Donnerstag, 21. Dezember 2017

Kuba 2017/ Tag07


06.12

nach dem frühstück ging es mit meinem herbergsvater in das „ valle de los ingenios“. mit dabei war ein paar um die 30. sie italienerin, er kolumbianer, wohnhaft in bristol. es tat gut mal wieder auf englisch zu reden. außerdem haben sie mir alles aus dem spanischen übersetzt. 


Wir fuhren mit seinem 20 jahre alten lada. in deutschland findet man noch nicht mal auf dem schrottplatz so eine kaputte kiste aber die autos hier haben so gut wie keinen rost. es regnet kaum, die temperaturen sind immer über 20 grad und schneller als 50 fährt man eh selten. laut "louis" kostet sein taxi jetzt...nachdem er ihn professionell repariert hat um die 20.000€. keine ahnung ob ich ihm das glauben kann.


nach einer kleinen stadtrundfahrt (alte lokomotive, töpferei + orginal ford t model von 1913) ging es zur ersten zuckerrohrfarm aus der kolonialzeit. bis auf einen kleinen turm und das schlecht renovierte haupthaus gab es leider nicht viel mehr, als die grundmauern zu sehen. jedoch hat unser guide (in einem grauenhaften aber stets bemühten englisch) sehr gut erklärt, wie es damals zu kolonial zeiten zuging. 


weiter ging es zum „torre de iznaga“. der 44 meter hohe sklavensturm war beeindruckend. Er diente der beaufsichtigung der sklaven und man hatte damals so wie heute eine tolle übersicht und die sklaven keine möglichkeit unbeobachtet zu fliehen. 

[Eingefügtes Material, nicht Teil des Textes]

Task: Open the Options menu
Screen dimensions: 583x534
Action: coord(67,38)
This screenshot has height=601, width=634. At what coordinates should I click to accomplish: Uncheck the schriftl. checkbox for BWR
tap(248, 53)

danach ging es wieder an den strand. diesmal eine andere stelle als gestern und obwohl weiter weg war die fahrt viel billiger???


ich war über eine stunde schnorcheln. die unterwasserwelt war wirklich beeindruckend aber gegen 17 uhr waren die sandfliegen so stechwütig, dass wir nur noch nach hause wollten. 


abends habe ich mich dann von der haushälterin bekochen lassen. es gab languste und hätte für drei personen gelangt. leider musste ich im schein der taschenlampe essen, weil unser viertel stromausfall hatte.